> WRITTEN TASK
Write out the following lines exactly as they appear.

.....

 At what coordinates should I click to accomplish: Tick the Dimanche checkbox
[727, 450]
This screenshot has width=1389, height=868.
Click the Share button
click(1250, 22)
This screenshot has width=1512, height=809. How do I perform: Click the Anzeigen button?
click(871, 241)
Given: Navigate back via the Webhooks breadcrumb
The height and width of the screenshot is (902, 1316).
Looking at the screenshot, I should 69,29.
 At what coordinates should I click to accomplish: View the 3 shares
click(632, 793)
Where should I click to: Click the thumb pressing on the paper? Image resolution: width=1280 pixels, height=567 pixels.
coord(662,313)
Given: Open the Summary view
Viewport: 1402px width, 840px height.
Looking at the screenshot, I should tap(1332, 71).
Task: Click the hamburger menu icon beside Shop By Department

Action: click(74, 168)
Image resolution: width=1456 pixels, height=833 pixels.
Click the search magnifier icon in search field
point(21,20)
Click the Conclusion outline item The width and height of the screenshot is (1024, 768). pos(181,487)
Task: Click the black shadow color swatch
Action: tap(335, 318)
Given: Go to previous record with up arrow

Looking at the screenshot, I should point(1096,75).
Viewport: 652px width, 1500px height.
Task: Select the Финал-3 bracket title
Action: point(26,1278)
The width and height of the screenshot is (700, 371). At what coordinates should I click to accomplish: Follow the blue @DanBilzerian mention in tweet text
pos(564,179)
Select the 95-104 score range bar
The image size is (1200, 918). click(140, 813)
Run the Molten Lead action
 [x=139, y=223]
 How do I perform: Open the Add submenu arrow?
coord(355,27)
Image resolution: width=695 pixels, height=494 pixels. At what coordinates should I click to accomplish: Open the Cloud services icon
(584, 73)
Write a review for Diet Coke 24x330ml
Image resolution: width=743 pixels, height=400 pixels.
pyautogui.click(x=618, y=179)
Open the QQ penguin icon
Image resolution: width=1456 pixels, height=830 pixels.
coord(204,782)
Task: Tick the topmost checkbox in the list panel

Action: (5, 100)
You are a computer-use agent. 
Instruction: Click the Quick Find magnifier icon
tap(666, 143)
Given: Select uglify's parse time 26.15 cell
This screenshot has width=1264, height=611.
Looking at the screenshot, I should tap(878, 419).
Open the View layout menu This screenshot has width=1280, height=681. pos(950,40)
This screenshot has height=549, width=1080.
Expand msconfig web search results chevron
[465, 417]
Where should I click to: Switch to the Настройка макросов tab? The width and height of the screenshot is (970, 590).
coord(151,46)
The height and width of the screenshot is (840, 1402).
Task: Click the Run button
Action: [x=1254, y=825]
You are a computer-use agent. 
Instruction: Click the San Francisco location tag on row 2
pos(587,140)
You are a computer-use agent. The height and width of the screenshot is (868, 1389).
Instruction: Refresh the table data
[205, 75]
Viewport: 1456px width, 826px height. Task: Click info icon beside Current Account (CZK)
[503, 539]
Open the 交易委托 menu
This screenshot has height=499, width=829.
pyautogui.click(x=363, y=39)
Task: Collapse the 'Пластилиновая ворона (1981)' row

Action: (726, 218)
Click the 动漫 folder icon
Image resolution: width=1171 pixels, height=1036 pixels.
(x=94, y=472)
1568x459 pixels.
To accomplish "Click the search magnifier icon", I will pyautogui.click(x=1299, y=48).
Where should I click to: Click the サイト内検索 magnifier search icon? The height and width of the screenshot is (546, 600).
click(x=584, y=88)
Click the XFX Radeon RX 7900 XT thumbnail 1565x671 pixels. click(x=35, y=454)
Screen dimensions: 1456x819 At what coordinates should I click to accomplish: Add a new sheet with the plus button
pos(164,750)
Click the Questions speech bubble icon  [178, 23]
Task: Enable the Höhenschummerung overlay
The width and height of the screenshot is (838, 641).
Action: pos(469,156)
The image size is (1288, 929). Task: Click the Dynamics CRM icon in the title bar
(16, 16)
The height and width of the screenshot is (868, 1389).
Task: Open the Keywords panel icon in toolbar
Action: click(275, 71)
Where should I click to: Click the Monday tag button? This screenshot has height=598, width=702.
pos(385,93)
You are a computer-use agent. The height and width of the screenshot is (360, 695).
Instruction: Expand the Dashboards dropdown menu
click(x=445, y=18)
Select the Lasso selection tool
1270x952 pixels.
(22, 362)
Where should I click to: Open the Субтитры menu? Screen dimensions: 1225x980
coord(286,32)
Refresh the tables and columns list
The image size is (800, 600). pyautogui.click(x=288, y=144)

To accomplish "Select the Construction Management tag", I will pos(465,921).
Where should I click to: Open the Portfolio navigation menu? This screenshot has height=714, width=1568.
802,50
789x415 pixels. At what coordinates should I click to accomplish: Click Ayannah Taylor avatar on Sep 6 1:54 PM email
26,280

.....

> OUTPUT OF THE TASK
 At what coordinates should I click to accomplish: Tick the Dimanche checkbox
[727, 450]
This screenshot has width=1389, height=868.
Click the Share button
click(1250, 22)
This screenshot has width=1512, height=809. How do I perform: Click the Anzeigen button?
click(871, 241)
Given: Navigate back via the Webhooks breadcrumb
The height and width of the screenshot is (902, 1316).
Looking at the screenshot, I should 69,29.
 At what coordinates should I click to accomplish: View the 3 shares
click(632, 793)
Where should I click to: Click the thumb pressing on the paper? Image resolution: width=1280 pixels, height=567 pixels.
coord(662,313)
Given: Open the Summary view
Viewport: 1402px width, 840px height.
Looking at the screenshot, I should tap(1332, 71).
Task: Click the hamburger menu icon beside Shop By Department

Action: click(74, 168)
Image resolution: width=1456 pixels, height=833 pixels.
Click the search magnifier icon in search field
point(21,20)
Click the Conclusion outline item The width and height of the screenshot is (1024, 768). pos(181,487)
Task: Click the black shadow color swatch
Action: tap(335, 318)
Given: Go to previous record with up arrow

Looking at the screenshot, I should point(1096,75).
Viewport: 652px width, 1500px height.
Task: Select the Финал-3 bracket title
Action: point(26,1278)
The width and height of the screenshot is (700, 371). At what coordinates should I click to accomplish: Follow the blue @DanBilzerian mention in tweet text
pos(564,179)
Select the 95-104 score range bar
The image size is (1200, 918). click(140, 813)
Run the Molten Lead action
 [x=139, y=223]
 How do I perform: Open the Add submenu arrow?
coord(355,27)
Image resolution: width=695 pixels, height=494 pixels. At what coordinates should I click to accomplish: Open the Cloud services icon
(584, 73)
Write a review for Diet Coke 24x330ml
Image resolution: width=743 pixels, height=400 pixels.
pyautogui.click(x=618, y=179)
Open the QQ penguin icon
Image resolution: width=1456 pixels, height=830 pixels.
coord(204,782)
Task: Tick the topmost checkbox in the list panel

Action: (5, 100)
You are a computer-use agent. 
Instruction: Click the Quick Find magnifier icon
tap(666, 143)
Given: Select uglify's parse time 26.15 cell
This screenshot has width=1264, height=611.
Looking at the screenshot, I should tap(878, 419).
Open the View layout menu This screenshot has width=1280, height=681. pos(950,40)
This screenshot has height=549, width=1080.
Expand msconfig web search results chevron
[465, 417]
Where should I click to: Switch to the Настройка макросов tab? The width and height of the screenshot is (970, 590).
coord(151,46)
The height and width of the screenshot is (840, 1402).
Task: Click the Run button
Action: [x=1254, y=825]
You are a computer-use agent. 
Instruction: Click the San Francisco location tag on row 2
pos(587,140)
You are a computer-use agent. The height and width of the screenshot is (868, 1389).
Instruction: Refresh the table data
[205, 75]
Viewport: 1456px width, 826px height. Task: Click info icon beside Current Account (CZK)
[503, 539]
Open the 交易委托 menu
This screenshot has height=499, width=829.
pyautogui.click(x=363, y=39)
Task: Collapse the 'Пластилиновая ворона (1981)' row

Action: (726, 218)
Click the 动漫 folder icon
Image resolution: width=1171 pixels, height=1036 pixels.
(x=94, y=472)
1568x459 pixels.
To accomplish "Click the search magnifier icon", I will pyautogui.click(x=1299, y=48).
Where should I click to: Click the サイト内検索 magnifier search icon? The height and width of the screenshot is (546, 600).
click(x=584, y=88)
Click the XFX Radeon RX 7900 XT thumbnail 1565x671 pixels. click(x=35, y=454)
Screen dimensions: 1456x819 At what coordinates should I click to accomplish: Add a new sheet with the plus button
pos(164,750)
Click the Questions speech bubble icon  [178, 23]
Task: Enable the Höhenschummerung overlay
The width and height of the screenshot is (838, 641).
Action: pos(469,156)
The image size is (1288, 929). Task: Click the Dynamics CRM icon in the title bar
(16, 16)
The height and width of the screenshot is (868, 1389).
Task: Open the Keywords panel icon in toolbar
Action: click(275, 71)
Where should I click to: Click the Monday tag button? This screenshot has height=598, width=702.
pos(385,93)
You are a computer-use agent. The height and width of the screenshot is (360, 695).
Instruction: Expand the Dashboards dropdown menu
click(x=445, y=18)
Select the Lasso selection tool
1270x952 pixels.
(22, 362)
Where should I click to: Open the Субтитры menu? Screen dimensions: 1225x980
coord(286,32)
Refresh the tables and columns list
The image size is (800, 600). pyautogui.click(x=288, y=144)

To accomplish "Select the Construction Management tag", I will pos(465,921).
Where should I click to: Open the Portfolio navigation menu? This screenshot has height=714, width=1568.
802,50
789x415 pixels. At what coordinates should I click to accomplish: Click Ayannah Taylor avatar on Sep 6 1:54 PM email
26,280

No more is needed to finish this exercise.